Record set:
============

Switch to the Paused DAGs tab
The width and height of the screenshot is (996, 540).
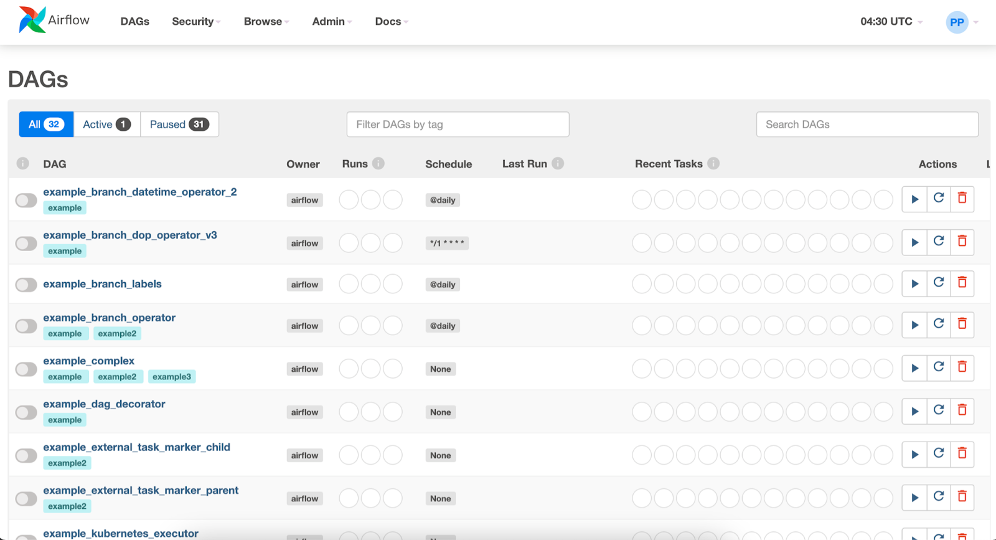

============

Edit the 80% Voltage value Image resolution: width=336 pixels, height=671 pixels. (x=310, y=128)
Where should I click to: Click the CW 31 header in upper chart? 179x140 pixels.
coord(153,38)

============

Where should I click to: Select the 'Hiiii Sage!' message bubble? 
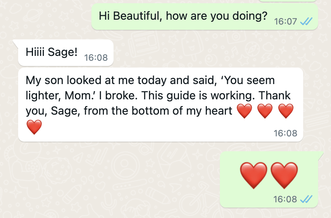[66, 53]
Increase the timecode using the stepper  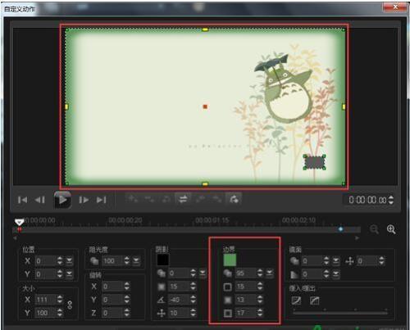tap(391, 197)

============

Given the records above, restate word for word only the lines starting at the one with "Switch to the Paused DAGs tab" and ending at the one with "The width and".

Task result:
Switch to the Paused DAGs tab
The width and height of the screenshot is (996, 540).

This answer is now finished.